Gov. Nikki Haley Tackles CDV Prosecutions



Gov. Nikki Haley’s recent discovery that police officers are in charge of prosecuting domestic violence cases is leading to some big changes in our state. She is now proposing that we spend $19 million to hire 144 prosecutors to take over this large responsibility.

According to The Post and Courier, “South Carolina is one of three states in the country where police officers — not lawyers — prosecute domestic violence crimes in the courtroom.”

Haley is not alone in this proposition. She was joined during this statement by 9th Circuit Solicitor, Scarlett Wilson.

Wilson was quoted as saying, “I was mortified when I learned that law enforcement (officers) were the ones that were prosecuting these cases…Law enforcement does a great job, but they have enough on their plate…They shouldn’t have to go and try to play lawyer. They are not a substitute for someone who is a trained prosecutor.”

Our state has a bleak history when it comes to domestic violence. We have long topped the lists of deadliest states for women at the hands of men. Gov. Haley hopes this change will turn things around in South Carolina.

The Post and Courier quoted Haley as saying “You have to fix it from the ground up, there has to be a culture change…If we really are going to have the backs of the people who have to deal with domestic violence then we need to have the culture in the way we communicate it. These people are not victims. They are survivors.”
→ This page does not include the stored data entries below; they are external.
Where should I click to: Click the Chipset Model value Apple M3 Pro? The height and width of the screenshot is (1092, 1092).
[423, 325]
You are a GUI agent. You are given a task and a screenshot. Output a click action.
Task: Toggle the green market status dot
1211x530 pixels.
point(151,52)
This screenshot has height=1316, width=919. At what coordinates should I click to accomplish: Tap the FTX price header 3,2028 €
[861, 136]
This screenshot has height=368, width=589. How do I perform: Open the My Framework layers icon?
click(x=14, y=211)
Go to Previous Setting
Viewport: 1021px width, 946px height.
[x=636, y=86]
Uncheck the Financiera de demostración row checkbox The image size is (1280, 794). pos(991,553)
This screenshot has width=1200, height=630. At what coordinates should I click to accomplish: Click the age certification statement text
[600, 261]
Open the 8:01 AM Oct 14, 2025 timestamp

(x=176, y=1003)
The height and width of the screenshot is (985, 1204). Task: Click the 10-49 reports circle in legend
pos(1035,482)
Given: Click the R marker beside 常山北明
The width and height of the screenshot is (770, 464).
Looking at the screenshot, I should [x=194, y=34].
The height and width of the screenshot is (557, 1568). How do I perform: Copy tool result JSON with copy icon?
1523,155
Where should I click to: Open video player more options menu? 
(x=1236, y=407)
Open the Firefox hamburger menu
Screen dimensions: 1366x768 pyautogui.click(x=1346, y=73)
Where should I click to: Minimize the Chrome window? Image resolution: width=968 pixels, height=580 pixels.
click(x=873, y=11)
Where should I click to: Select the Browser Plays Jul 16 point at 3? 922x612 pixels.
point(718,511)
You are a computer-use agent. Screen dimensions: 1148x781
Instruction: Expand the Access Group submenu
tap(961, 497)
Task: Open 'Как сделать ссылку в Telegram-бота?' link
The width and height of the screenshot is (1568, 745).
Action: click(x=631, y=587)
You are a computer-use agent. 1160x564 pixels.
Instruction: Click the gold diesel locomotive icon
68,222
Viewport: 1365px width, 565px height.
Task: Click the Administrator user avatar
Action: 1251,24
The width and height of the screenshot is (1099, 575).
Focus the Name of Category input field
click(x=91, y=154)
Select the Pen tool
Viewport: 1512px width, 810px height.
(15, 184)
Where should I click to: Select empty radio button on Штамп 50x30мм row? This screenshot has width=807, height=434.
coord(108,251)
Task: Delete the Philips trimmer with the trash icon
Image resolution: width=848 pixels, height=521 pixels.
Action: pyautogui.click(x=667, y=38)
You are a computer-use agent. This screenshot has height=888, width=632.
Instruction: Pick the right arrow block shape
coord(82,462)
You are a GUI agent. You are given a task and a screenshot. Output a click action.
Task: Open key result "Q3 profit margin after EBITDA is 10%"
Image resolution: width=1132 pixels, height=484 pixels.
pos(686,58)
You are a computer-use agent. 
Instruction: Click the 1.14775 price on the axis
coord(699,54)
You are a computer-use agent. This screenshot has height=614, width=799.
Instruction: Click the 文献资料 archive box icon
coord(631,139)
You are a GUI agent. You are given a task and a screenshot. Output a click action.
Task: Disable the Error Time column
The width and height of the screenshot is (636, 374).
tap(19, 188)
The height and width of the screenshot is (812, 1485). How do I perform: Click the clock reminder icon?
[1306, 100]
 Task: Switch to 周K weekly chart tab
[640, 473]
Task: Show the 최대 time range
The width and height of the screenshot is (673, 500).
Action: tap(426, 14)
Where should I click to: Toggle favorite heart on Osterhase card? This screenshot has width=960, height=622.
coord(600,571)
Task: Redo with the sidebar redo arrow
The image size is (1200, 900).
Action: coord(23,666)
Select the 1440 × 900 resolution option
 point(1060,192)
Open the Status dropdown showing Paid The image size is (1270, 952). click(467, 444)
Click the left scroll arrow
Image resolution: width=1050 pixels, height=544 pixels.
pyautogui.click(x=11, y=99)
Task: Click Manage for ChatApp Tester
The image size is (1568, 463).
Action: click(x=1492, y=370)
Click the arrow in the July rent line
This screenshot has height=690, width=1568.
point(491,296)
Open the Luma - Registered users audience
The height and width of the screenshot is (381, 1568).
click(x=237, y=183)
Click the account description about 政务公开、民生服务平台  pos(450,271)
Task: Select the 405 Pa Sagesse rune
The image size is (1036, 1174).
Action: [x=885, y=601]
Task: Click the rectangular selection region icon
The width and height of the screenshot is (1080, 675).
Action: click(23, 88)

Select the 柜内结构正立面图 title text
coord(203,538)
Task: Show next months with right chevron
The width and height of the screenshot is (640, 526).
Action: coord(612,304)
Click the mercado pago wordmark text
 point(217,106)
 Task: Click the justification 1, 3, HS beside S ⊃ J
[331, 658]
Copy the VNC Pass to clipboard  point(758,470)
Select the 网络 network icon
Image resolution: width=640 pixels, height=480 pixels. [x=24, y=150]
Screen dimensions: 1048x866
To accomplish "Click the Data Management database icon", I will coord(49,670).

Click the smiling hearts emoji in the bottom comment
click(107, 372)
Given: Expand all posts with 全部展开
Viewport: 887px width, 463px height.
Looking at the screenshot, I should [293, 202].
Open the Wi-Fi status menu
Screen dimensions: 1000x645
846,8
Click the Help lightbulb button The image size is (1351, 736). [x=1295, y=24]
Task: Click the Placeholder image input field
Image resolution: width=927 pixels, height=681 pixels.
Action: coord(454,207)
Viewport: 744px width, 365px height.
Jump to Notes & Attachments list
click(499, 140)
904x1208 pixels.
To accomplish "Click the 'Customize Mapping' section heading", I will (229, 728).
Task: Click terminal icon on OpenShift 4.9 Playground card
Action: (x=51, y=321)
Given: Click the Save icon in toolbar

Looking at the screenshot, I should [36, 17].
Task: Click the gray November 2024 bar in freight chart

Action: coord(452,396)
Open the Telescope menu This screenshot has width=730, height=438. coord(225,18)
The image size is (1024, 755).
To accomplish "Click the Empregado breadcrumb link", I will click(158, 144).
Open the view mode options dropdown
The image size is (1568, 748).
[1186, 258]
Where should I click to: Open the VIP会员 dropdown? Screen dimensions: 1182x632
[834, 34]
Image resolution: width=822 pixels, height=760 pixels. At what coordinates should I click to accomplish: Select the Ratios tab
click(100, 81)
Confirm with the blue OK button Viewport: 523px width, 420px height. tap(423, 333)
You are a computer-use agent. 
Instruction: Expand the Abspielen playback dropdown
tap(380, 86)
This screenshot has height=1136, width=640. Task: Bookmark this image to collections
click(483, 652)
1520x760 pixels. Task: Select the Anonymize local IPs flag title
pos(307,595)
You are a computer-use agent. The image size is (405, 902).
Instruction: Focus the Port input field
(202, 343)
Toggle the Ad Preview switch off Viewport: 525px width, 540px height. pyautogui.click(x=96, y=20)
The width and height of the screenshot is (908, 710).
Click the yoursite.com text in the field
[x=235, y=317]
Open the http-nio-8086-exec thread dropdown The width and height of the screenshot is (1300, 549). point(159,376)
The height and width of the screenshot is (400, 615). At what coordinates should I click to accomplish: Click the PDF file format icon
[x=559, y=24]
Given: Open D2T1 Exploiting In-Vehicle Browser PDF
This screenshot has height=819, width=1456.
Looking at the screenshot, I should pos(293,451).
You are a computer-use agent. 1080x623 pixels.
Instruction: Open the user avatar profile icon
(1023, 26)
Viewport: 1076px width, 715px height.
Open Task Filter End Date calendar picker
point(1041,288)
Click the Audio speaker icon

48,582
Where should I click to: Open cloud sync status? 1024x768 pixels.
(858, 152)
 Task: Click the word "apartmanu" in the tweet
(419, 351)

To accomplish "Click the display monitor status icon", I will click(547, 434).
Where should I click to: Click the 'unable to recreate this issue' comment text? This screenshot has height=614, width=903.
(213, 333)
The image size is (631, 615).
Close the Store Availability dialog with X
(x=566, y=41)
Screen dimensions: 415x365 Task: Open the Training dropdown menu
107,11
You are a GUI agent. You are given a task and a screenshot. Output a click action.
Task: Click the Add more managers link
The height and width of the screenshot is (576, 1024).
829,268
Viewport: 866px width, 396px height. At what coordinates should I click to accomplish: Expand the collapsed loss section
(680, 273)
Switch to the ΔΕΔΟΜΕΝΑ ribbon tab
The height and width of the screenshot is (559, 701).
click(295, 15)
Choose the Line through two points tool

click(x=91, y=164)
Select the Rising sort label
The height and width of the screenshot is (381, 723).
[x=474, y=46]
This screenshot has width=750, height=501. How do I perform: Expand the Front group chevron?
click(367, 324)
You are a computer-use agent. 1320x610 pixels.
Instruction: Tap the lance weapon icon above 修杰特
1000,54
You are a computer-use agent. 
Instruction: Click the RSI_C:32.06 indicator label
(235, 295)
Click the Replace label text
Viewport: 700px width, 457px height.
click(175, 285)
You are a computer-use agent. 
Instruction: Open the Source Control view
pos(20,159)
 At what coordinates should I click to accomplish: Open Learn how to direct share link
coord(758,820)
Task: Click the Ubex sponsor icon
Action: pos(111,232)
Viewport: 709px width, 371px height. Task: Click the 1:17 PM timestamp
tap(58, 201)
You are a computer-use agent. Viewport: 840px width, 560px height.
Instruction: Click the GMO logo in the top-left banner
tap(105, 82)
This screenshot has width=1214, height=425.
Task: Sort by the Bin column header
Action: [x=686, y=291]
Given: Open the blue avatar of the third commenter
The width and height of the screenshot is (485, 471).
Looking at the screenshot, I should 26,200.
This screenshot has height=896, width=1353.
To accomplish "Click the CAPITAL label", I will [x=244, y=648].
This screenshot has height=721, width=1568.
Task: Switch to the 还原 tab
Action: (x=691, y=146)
The shift from officers to prosecutors is not the only change Haley is proposing. She is also rolling out an HR policy which will affect sever state agencies. This policy will help companies understand how they can assist employees or coworkers who may be experiencing domestic violence.

Haley stated “We’re going to make sure that we have the resources available and we’re going to have a safety plan. If we find out that there’s someone that is a survivor that is in trouble, we’re going to make sure that we’re walking them to their car. We’re going to make sure that if we have to change their work times, we’re going to change them. We’re going to do what it takes to empower the survivor to get control of their situation.”